# What to produce
Please print every record exactly as it stands, leaving out the pictures.

# Given data
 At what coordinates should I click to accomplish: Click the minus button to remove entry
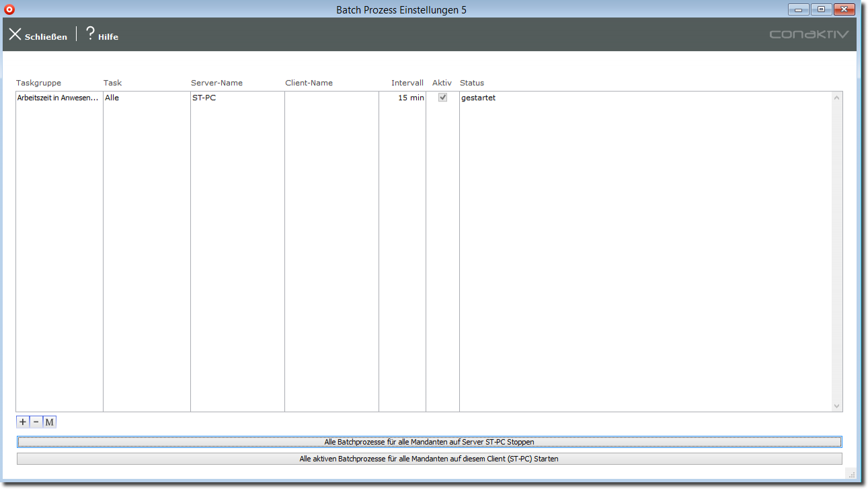36,422
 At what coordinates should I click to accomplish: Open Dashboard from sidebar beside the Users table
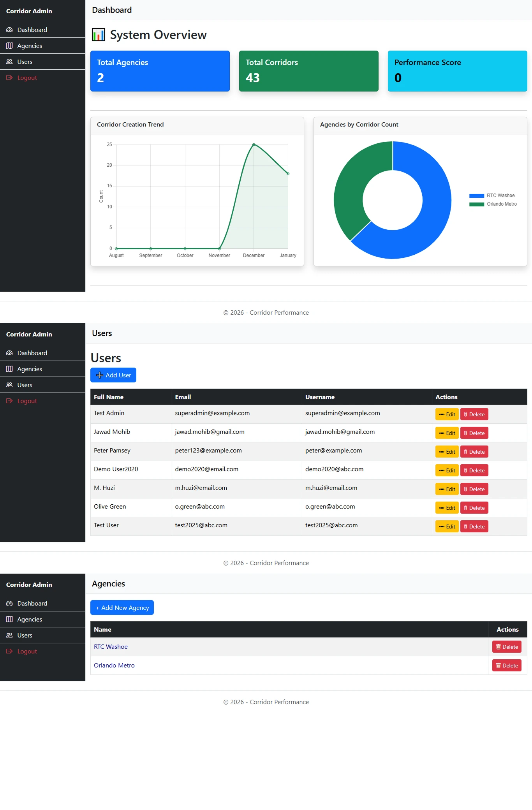pos(32,353)
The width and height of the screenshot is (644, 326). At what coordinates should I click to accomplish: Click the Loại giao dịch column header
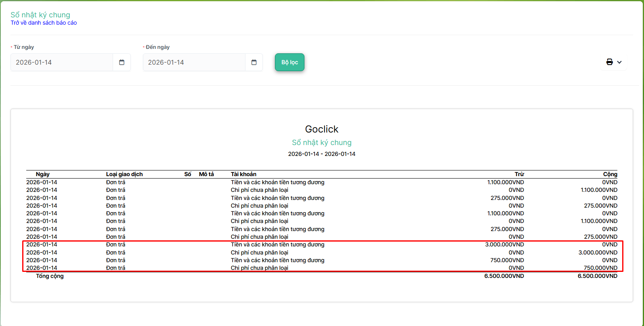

# Solution
 At what coordinates should I click to accomplish: Click the minus button to remove entry
36,422
 At what coordinates should I click to accomplish: Open Dashboard from sidebar beside the Users table
pos(32,353)
The width and height of the screenshot is (644, 326). At what coordinates should I click to accomplish: Click the Loại giao dịch column header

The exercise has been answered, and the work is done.